L’article de Seymour Hersh affirmant que ce sont bien les services américains qui ont détruit les gazoducs Northstream en mer Baltique fait couler beaucoup d’encre et suscite les critiques, mettant en doute le sérieux de l’enquête.
Mais au-delà de celle-ci, un fait s’imposait d’entrée : ce ne sont pas les Russes qui sont les auteurs de l’opération. Parce qu’ils n’y avaient aucun intérêt, mais aussi parce que cela leur était techniquement impossible.

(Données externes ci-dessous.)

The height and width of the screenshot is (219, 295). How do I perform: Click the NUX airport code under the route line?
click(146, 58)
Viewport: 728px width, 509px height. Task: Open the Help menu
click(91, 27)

Vous venez de lire l’introduction d’un article publié dans Le Courrier des stratèges, le site créé par Eric Verhaeghe :
Sabotage des Nordstream : l’innocence des Russes
était d’emblée évidente, par Philippe Migault
Il n’est pas question de soutenir que les Russes ne savent pas le faire : La Russie a bel et bien les moyens techniques de réaliser une telle action d’éclat. Elle dispose pour cela de neuf submersibles destinés aux opérations spéciales. Tous appartiennent à la flotte du Nord. Ils opèrent depuis l’Arctique au sein d’un escadron de sous-marins, le 29e escadron spécial, basé dans la baie d’Olenya, sur la presqu’île de Kola, une des zones placées en permanence sous la surveillance des satellites militaires américains. Parmi ces sous-marins, trois, gigantesques, avec une taille variant de 166 à 184 mètres de long et un déplacement allant de 18 000 à près de 30 000 tonnes en immersion, sont des « bateaux-mères ». Ils mettent en œuvre des submersibles plus petits qui, une fois transportés sur zone, peuvent servir de base de départ à des plongeurs de combat, formés à faire sauter tous types d’installations, dans un port ou en pleine mer. Le problème est qu’au moment où les gazoducs ont sauté les trois sous-marins en question, qui ne peuvent guère appareiller sans que leur départ soit détecté compte tenu de leur taille et de la surveillance constante dont ils font l’objet, étaient en Arctique.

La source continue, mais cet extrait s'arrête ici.